Aim: Output the lines below as a Markdown table with the columns n and Line, numbering each row and leaving out blank lines.

Data provided:
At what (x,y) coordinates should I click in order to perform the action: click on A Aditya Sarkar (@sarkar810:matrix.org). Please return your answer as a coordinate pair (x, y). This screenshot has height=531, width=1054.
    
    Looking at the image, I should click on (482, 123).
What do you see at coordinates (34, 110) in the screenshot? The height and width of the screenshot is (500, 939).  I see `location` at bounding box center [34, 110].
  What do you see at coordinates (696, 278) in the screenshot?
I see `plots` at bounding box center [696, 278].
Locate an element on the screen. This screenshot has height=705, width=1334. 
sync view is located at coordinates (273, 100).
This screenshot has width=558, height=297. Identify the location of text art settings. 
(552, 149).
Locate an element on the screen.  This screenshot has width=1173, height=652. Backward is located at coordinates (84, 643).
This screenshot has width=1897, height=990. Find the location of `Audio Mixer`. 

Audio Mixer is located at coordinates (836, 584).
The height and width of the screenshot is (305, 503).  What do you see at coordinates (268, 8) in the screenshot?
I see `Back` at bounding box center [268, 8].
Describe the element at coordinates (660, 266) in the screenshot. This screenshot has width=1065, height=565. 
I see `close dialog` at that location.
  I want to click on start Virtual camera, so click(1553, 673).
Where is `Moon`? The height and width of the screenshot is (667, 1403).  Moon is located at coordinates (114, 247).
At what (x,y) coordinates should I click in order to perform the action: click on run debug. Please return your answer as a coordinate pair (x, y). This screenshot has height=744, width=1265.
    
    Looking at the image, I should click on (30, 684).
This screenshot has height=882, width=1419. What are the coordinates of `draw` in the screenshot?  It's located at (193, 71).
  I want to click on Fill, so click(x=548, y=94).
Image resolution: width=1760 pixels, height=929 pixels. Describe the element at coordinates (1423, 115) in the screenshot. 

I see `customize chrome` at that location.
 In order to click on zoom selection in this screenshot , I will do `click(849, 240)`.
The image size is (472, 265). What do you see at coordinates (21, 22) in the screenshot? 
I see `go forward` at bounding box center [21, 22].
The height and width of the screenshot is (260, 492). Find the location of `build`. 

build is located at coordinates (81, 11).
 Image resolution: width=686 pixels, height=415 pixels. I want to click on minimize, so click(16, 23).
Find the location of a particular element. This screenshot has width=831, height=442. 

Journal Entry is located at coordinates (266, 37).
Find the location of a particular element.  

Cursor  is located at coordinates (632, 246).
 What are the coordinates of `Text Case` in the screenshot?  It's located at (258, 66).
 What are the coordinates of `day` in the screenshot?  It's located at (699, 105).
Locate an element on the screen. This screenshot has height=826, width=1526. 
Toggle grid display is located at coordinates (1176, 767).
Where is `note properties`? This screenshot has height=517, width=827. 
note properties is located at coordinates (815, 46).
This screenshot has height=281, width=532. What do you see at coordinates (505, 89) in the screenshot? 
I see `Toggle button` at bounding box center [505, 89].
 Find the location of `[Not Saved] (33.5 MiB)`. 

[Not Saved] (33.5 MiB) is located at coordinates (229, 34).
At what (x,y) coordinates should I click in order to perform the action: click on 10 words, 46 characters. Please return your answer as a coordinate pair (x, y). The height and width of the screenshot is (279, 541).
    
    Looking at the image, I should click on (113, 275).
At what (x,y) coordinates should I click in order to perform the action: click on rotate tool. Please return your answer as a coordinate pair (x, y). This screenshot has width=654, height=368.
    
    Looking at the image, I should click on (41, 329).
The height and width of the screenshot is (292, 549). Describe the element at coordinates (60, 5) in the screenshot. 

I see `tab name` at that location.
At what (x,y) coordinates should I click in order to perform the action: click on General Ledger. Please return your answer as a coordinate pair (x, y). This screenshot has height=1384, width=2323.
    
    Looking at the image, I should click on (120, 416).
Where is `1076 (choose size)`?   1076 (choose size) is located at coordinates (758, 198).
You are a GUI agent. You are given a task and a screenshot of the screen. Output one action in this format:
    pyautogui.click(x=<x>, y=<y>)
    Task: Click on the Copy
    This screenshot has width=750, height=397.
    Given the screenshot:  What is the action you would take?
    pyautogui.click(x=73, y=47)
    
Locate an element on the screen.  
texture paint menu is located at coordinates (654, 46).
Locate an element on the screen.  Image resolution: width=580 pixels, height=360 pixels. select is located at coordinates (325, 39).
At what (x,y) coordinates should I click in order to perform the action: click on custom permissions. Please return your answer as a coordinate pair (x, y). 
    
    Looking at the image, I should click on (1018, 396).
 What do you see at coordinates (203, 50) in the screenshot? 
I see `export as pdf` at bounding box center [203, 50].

Worked solution:
| n | Line |
|---|---|
| 1 | At what (x,y) coordinates should I click in order to perform the action: click on A Aditya Sarkar (@sarkar810:matrix.org). Please return your answer as a coordinate pair (x, y). This screenshot has height=531, width=1054. |
| 2 |     Looking at the image, I should click on (482, 123). |
| 3 | What do you see at coordinates (34, 110) in the screenshot? The height and width of the screenshot is (500, 939).  I see `location` at bounding box center [34, 110]. |
| 4 |   What do you see at coordinates (696, 278) in the screenshot? |
| 5 | I see `plots` at bounding box center [696, 278]. |
| 6 | Locate an element on the screen. This screenshot has height=705, width=1334.  |
| 7 | sync view is located at coordinates (273, 100). |
| 8 | This screenshot has width=558, height=297. Identify the location of text art settings.  |
| 9 | (552, 149). |
| 10 | Locate an element on the screen.  This screenshot has width=1173, height=652. Backward is located at coordinates (84, 643). |
| 11 | This screenshot has width=1897, height=990. Find the location of `Audio Mixer`.  |
| 12 | Audio Mixer is located at coordinates (836, 584). |
| 13 | The height and width of the screenshot is (305, 503).  What do you see at coordinates (268, 8) in the screenshot? |
| 14 | I see `Back` at bounding box center [268, 8]. |
| 15 | Describe the element at coordinates (660, 266) in the screenshot. This screenshot has width=1065, height=565.  |
| 16 | I see `close dialog` at that location. |
| 17 |   I want to click on start Virtual camera, so click(1553, 673). |
| 18 | Where is `Moon`? The height and width of the screenshot is (667, 1403).  Moon is located at coordinates (114, 247). |
| 19 | At what (x,y) coordinates should I click in order to perform the action: click on run debug. Please return your answer as a coordinate pair (x, y). This screenshot has height=744, width=1265. |
| 20 |     Looking at the image, I should click on (30, 684). |
| 21 | This screenshot has height=882, width=1419. What are the coordinates of `draw` in the screenshot?  It's located at (193, 71). |
| 22 |   I want to click on Fill, so click(x=548, y=94). |
| 23 | Image resolution: width=1760 pixels, height=929 pixels. Describe the element at coordinates (1423, 115) in the screenshot.  |
| 24 | I see `customize chrome` at that location. |
| 25 |  In order to click on zoom selection in this screenshot , I will do `click(849, 240)`. |
| 26 | The image size is (472, 265). What do you see at coordinates (21, 22) in the screenshot?  |
| 27 | I see `go forward` at bounding box center [21, 22]. |
| 28 | The height and width of the screenshot is (260, 492). Find the location of `build`.  |
| 29 | build is located at coordinates (81, 11). |
| 30 |  Image resolution: width=686 pixels, height=415 pixels. I want to click on minimize, so click(16, 23). |
| 31 | Find the location of a particular element. This screenshot has width=831, height=442.  |
| 32 | Journal Entry is located at coordinates (266, 37). |
| 33 | Find the location of a particular element.   |
| 34 | Cursor  is located at coordinates (632, 246). |
| 35 |  What are the coordinates of `Text Case` in the screenshot?  It's located at (258, 66). |
| 36 |  What are the coordinates of `day` in the screenshot?  It's located at (699, 105). |
| 37 | Locate an element on the screen. This screenshot has height=826, width=1526.  |
| 38 | Toggle grid display is located at coordinates (1176, 767). |
| 39 | Where is `note properties`? This screenshot has height=517, width=827.  |
| 40 | note properties is located at coordinates (815, 46). |
| 41 | This screenshot has height=281, width=532. What do you see at coordinates (505, 89) in the screenshot?  |
| 42 | I see `Toggle button` at bounding box center [505, 89]. |
| 43 |  Find the location of `[Not Saved] (33.5 MiB)`.  |
| 44 | [Not Saved] (33.5 MiB) is located at coordinates (229, 34). |
| 45 | At what (x,y) coordinates should I click in order to perform the action: click on 10 words, 46 characters. Please return your answer as a coordinate pair (x, y). The height and width of the screenshot is (279, 541). |
| 46 |     Looking at the image, I should click on (113, 275). |
| 47 | At what (x,y) coordinates should I click in order to perform the action: click on rotate tool. Please return your answer as a coordinate pair (x, y). This screenshot has width=654, height=368. |
| 48 |     Looking at the image, I should click on (41, 329). |
| 49 | The height and width of the screenshot is (292, 549). Describe the element at coordinates (60, 5) in the screenshot.  |
| 50 | I see `tab name` at that location. |
| 51 | At what (x,y) coordinates should I click in order to perform the action: click on General Ledger. Please return your answer as a coordinate pair (x, y). This screenshot has height=1384, width=2323. |
| 52 |     Looking at the image, I should click on (120, 416). |
| 53 | Where is `1076 (choose size)`?   1076 (choose size) is located at coordinates (758, 198). |
| 54 | You are a GUI agent. You are given a task and a screenshot of the screen. Output one action in this format: |
| 55 |     pyautogui.click(x=<x>, y=<y>) |
| 56 |     Task: Click on the Copy |
| 57 |     This screenshot has width=750, height=397. |
| 58 |     Given the screenshot:  What is the action you would take? |
| 59 |     pyautogui.click(x=73, y=47) |
| 60 | Locate an element on the screen.   |
| 61 | texture paint menu is located at coordinates (654, 46). |
| 62 | Locate an element on the screen.  Image resolution: width=580 pixels, height=360 pixels. select is located at coordinates (325, 39). |
| 63 | At what (x,y) coordinates should I click in order to perform the action: click on custom permissions. Please return your answer as a coordinate pair (x, y).  |
| 64 |     Looking at the image, I should click on (1018, 396). |
| 65 |  What do you see at coordinates (203, 50) in the screenshot?  |
| 66 | I see `export as pdf` at bounding box center [203, 50]. |